» Requirement: Your output should be the lines from the start of the data through the line containing "This screenshot has width=823, height=360.", exactly and nothing more.

▬▬▬▬▬▬▬▬▬▬

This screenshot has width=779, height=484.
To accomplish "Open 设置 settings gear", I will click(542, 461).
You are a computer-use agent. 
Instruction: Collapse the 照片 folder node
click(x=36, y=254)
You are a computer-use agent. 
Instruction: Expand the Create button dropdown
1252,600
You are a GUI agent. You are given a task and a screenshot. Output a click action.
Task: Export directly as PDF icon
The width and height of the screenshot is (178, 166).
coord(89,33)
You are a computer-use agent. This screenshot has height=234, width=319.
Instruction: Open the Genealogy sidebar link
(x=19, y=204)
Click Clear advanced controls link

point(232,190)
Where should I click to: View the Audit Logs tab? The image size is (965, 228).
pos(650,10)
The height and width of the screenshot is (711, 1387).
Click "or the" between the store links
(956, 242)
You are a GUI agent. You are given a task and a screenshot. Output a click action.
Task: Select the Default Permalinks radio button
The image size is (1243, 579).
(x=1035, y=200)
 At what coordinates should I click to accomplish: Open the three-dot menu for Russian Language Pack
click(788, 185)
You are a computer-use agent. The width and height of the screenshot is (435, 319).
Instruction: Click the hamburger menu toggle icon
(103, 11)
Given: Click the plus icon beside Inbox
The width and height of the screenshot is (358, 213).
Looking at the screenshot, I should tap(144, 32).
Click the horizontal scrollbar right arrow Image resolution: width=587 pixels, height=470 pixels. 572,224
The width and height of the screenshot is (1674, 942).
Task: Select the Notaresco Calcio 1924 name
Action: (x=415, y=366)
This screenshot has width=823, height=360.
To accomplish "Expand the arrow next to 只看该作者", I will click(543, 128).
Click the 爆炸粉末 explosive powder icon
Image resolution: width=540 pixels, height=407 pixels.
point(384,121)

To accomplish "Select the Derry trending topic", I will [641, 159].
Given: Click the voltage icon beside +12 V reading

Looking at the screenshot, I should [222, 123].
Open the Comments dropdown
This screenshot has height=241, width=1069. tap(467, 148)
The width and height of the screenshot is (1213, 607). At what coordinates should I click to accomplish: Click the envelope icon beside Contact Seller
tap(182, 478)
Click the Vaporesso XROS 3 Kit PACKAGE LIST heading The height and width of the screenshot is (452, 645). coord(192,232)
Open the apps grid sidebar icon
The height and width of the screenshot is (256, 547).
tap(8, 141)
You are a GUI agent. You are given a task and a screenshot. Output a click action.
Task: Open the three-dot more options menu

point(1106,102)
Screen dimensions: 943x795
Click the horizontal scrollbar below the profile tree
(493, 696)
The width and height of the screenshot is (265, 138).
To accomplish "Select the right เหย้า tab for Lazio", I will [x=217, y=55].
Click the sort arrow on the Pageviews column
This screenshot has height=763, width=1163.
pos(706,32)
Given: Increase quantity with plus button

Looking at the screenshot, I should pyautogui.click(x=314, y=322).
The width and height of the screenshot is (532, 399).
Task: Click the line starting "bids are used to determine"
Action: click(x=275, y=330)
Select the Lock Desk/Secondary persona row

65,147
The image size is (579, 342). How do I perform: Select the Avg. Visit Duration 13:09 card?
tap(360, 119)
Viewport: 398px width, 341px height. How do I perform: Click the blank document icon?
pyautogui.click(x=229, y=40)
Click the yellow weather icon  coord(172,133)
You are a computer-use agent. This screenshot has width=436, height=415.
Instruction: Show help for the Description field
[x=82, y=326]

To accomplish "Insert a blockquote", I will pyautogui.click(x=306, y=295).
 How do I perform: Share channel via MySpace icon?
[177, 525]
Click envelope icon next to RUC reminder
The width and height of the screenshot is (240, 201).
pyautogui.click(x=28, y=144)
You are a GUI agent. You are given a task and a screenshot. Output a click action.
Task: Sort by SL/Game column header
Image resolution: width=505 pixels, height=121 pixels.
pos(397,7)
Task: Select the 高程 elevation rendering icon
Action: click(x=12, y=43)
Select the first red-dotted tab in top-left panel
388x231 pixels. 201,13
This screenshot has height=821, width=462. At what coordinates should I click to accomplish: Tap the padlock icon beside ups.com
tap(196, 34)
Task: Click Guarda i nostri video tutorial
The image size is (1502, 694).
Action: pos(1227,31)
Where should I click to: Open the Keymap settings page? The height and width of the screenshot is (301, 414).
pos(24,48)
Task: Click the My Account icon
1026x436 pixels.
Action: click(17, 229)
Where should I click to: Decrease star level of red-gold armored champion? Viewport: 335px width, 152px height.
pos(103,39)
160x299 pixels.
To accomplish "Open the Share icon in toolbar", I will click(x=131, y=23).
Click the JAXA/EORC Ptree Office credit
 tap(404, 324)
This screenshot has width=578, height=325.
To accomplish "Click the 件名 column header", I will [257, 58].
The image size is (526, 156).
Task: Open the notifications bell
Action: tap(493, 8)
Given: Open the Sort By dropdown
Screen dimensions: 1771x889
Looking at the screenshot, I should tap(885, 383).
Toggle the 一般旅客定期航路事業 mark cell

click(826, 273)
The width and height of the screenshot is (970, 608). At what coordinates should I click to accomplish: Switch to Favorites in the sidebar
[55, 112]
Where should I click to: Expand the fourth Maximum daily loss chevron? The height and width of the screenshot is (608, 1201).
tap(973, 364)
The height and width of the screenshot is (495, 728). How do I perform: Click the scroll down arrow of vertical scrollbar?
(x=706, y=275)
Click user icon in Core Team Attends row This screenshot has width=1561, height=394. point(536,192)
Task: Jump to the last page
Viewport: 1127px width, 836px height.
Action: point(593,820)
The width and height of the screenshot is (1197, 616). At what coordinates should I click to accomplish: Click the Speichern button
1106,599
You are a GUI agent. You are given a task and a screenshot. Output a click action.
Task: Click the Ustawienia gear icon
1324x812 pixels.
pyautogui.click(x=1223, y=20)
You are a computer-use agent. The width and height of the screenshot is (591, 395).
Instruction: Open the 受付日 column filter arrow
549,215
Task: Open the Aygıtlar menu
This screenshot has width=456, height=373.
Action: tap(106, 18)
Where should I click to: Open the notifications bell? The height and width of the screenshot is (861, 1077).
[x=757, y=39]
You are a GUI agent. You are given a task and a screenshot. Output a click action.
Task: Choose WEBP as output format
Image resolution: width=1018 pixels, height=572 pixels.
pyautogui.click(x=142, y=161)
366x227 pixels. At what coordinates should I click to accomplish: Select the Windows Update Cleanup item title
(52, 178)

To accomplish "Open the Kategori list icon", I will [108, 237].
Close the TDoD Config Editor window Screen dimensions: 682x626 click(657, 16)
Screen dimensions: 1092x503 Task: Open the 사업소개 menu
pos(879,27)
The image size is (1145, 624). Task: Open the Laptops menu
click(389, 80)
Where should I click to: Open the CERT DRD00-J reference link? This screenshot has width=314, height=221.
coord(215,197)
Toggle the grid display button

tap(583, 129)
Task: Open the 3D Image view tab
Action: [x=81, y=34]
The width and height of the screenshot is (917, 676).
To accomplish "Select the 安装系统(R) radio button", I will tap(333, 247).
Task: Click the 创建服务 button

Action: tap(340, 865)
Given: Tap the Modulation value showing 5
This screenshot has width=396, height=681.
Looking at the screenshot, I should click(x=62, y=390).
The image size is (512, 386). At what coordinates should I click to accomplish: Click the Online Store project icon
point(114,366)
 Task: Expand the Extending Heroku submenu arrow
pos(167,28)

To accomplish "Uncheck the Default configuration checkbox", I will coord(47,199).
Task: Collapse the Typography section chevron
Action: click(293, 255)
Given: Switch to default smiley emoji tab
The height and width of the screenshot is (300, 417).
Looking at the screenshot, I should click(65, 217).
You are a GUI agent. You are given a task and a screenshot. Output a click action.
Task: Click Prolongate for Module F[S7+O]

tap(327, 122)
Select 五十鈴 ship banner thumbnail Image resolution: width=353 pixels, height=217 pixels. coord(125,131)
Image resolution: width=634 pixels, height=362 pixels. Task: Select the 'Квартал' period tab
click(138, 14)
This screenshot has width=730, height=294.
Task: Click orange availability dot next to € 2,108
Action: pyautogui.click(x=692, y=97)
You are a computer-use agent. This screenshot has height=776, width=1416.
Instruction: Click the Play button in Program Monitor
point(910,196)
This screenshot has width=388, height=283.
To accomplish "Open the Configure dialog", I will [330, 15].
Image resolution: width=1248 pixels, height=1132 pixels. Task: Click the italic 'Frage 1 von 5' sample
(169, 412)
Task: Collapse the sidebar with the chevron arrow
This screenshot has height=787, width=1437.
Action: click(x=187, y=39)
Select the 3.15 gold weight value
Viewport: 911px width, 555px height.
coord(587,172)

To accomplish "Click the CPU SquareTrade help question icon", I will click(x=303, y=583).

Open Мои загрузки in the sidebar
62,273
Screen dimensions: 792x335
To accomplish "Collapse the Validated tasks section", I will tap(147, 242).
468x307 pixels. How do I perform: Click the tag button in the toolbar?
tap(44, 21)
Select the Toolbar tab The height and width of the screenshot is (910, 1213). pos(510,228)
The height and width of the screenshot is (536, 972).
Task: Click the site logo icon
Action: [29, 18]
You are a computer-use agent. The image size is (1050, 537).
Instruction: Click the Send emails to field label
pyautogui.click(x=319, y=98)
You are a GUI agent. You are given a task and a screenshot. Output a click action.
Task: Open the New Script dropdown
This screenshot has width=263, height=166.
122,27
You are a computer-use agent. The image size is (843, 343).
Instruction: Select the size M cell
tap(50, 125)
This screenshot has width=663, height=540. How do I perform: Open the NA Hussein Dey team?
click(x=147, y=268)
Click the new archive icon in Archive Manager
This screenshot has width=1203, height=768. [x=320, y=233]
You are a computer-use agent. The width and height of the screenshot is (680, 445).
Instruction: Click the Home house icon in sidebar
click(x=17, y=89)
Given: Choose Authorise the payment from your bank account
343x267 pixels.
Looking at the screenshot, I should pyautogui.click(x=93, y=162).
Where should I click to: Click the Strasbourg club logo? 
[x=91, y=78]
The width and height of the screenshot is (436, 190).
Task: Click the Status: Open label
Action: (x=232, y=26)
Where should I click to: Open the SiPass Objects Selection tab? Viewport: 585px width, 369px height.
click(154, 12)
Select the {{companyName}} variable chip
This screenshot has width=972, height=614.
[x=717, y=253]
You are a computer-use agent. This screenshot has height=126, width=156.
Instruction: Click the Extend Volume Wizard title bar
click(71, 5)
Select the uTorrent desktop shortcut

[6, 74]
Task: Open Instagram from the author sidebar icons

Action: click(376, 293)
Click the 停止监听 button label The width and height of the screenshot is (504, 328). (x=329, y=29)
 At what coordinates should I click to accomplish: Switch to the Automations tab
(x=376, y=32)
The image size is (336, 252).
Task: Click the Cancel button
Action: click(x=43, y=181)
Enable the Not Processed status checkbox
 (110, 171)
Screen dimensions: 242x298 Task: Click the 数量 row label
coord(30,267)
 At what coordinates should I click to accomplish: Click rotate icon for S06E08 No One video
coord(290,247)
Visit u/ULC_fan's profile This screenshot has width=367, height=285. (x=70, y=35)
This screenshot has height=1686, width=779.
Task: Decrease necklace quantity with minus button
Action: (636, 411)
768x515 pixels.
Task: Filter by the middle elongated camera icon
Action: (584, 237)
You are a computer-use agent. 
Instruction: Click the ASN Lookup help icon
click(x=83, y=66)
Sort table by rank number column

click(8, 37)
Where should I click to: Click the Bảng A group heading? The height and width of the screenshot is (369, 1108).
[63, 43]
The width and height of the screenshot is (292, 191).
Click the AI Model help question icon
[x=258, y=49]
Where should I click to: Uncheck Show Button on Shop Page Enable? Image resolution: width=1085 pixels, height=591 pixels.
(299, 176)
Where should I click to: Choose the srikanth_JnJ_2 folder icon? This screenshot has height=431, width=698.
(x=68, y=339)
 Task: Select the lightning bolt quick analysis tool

▬▬▬▬▬▬▬▬▬▬

» Answer to this task:
This screenshot has width=779, height=484.
To accomplish "Open 设置 settings gear", I will click(542, 461).
You are a computer-use agent. 
Instruction: Collapse the 照片 folder node
click(x=36, y=254)
You are a computer-use agent. 
Instruction: Expand the Create button dropdown
1252,600
You are a GUI agent. You are given a task and a screenshot. Output a click action.
Task: Export directly as PDF icon
The width and height of the screenshot is (178, 166).
coord(89,33)
You are a computer-use agent. This screenshot has height=234, width=319.
Instruction: Open the Genealogy sidebar link
(x=19, y=204)
Click Clear advanced controls link

point(232,190)
Where should I click to: View the Audit Logs tab? The image size is (965, 228).
pos(650,10)
The height and width of the screenshot is (711, 1387).
Click "or the" between the store links
(956, 242)
You are a GUI agent. You are given a task and a screenshot. Output a click action.
Task: Select the Default Permalinks radio button
The image size is (1243, 579).
(x=1035, y=200)
 At what coordinates should I click to accomplish: Open the three-dot menu for Russian Language Pack
click(788, 185)
You are a computer-use agent. The width and height of the screenshot is (435, 319).
Instruction: Click the hamburger menu toggle icon
(103, 11)
Given: Click the plus icon beside Inbox
The width and height of the screenshot is (358, 213).
Looking at the screenshot, I should tap(144, 32).
Click the horizontal scrollbar right arrow Image resolution: width=587 pixels, height=470 pixels. 572,224
The width and height of the screenshot is (1674, 942).
Task: Select the Notaresco Calcio 1924 name
Action: (x=415, y=366)
This screenshot has width=823, height=360.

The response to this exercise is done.